GINEVRA, mercoledì, 8 ottobre 2008 (ZENT.org).- Anche se gli strumenti giuridici sono innegabilmente necessari, secondo monsignor Silvano M. Tomasi per risolvere il problema degli sfollati è necessaria soprattutto una cultura della solidarietà.

Il presule, Osservatore Permanente della Santa Sede presso l’Ufficio delle Nazioni Unite e delle Istituzioni Internazionali a Ginevra, è intervenuto questo martedì alla 59ma Sessione Generale del Comitato Esecutivo dell’Alto Commissariato delle Nazioni Unite per i Rifugiati (UNHCR), in svolgimento dal 6 al 10 ottobre nella città svizzera.

Se attualmente i riflettori dell’opinione pubblica sono puntati sulla crisi dei mercati finanziari e “sull’irresponsabilità e sull’avidità di alcuni manager che l’hanno provocata”, elementi che “esercitano un grave impatto sui gruppi vulnerabili della società e mostrano chiaramente l’interconnessione e la mancanza d’equità nel mondo odierno”, monsignor Tomasi ha avvertito che la comunità internazionale deve affrontare anche ulteriori sfide, come i cambiamenti climatici e i conflitti che travagliano alcune regioni del mondo.

Tutti questi fattori, ha osservato, determinano “un’intensificazione degli spostamenti forzati di persone e una maggiore incertezza riguardo alla nostra abilità di fornire loro la protezione e l’assistenza di cui hanno bisogno”.

I disastri naturali e quelli provocati dall’uomo, ha spiegato, espongono infatti milioni di persone e di famiglie a condizioni di estrema povertà e di violazione dei loro diritti umani fondamentali che rendono impossibile la loro permanenza nei luoghi di residenza abituale.

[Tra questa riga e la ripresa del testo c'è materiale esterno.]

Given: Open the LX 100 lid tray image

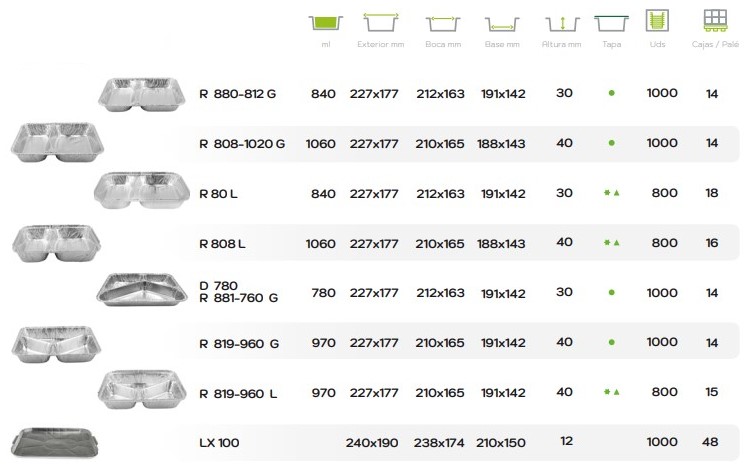Looking at the screenshot, I should 55,443.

“Guardando al futuro – ha riconosciuto –, la condizione delle persone sfollate sembra più desolata e ambigua che mai”, motivo per il quale “sono necessari risposte politiche, immediata assistenza e know-how tecnico”.

La delegazione della Santa Sede, ha ricordato il presule, “ha partecipato con grande interesse alle discussioni sulla protezione”, sostenendo iniziative recenti dell’UNHCR come le Conclusioni sulle Donne e le Ragazze a Rischio (2006) e sui Bambini a Rischio (2007).

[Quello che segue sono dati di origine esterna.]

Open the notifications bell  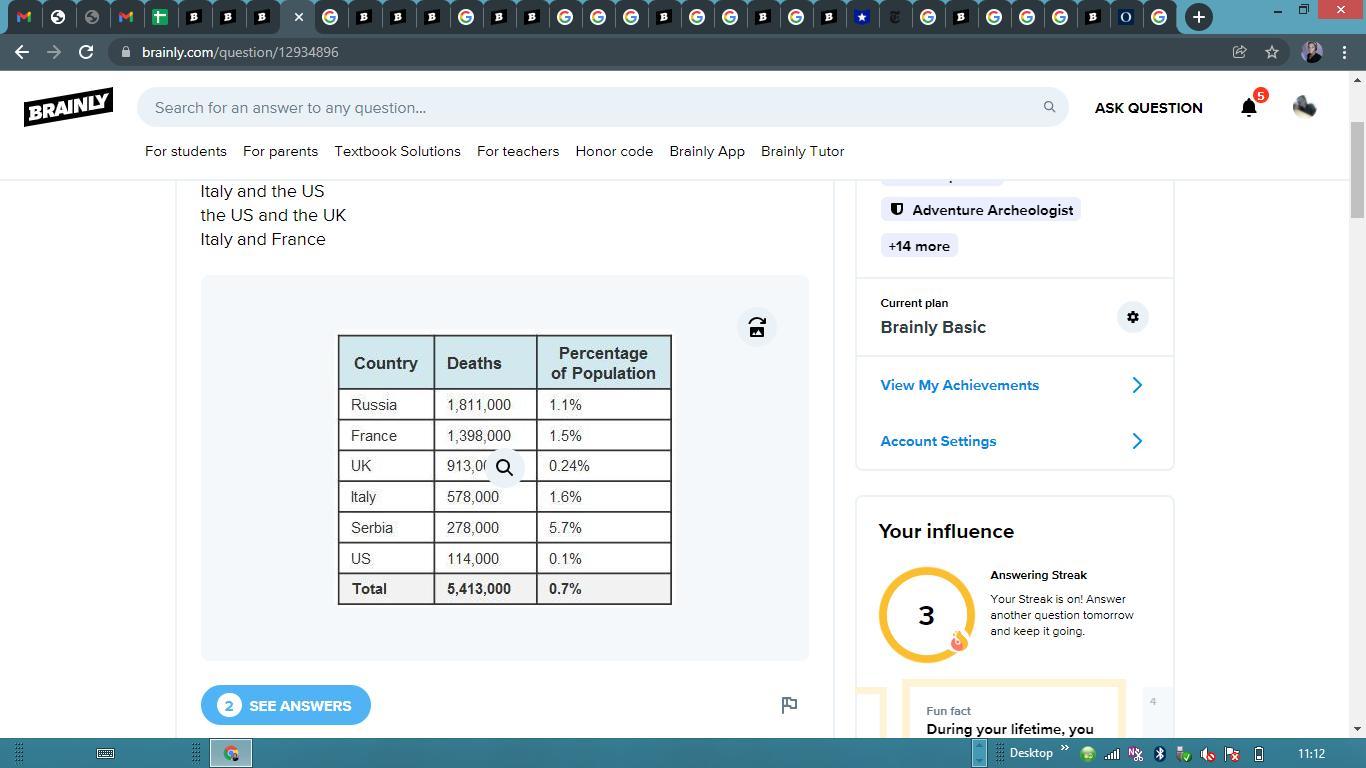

Dal canto suo, la comunità internazionale “è riuscita ad approvare strumenti chiari e coraggiosi per difendere i rifugiati dalla violenza e dalla persecuzione”, strumenti che “rappresentano l’inizio di un continuum, all’altra estremità del quale ci sono le convenzioni e gli accordi presi dalle Nazioni Unite e dall’Organizzazione Internazionale del Lavoro per difendere i lavoratori migranti e le loro famiglie”.

Attualmente, ha constatato monsignor Tomasi, “tra questi due ‘poli’ ci sono milioni di altre persone sradicate forzatamente dalla desertificazione, dalla carestia, dai cambiamenti climatici, dall’oppressione generalizzata e dall’abuso dei loro diritti umani”.

“La comunità internazionale – ha dichiarato – non può ignorare la loro piaga né negare il dovere etico di estendere loro la protezione, per quanto possa essere difficile”, perché “nel nostro mondo interconnesso siamo legati a tutti gli sfollati dalla nostra comune umanità e dalla constatazione che la globalizzazione della giustizia e della solidarietà è la migliore garanzia per la pace e un futuro comune”.

Di fronte a ciò, la questione da affrontare è quindi “come iniziare un processo per formalizzare modi e strumenti per la protezione dei milioni di persone al centro del continuum”, ricordando che “le migliori pratiche esistenti e i doveri dei diritti umani possono servire come punto di partenza per procedere verso uno strumento giuridico”.

Lo sfollamento, ha osservato, “non è un fenomeno isolato dalle altre realtà sociali”, ma “il risultato di decisioni politiche, di trascuratezza e mancanza di azione preventiva, e anche di eventi naturali imprevisti”.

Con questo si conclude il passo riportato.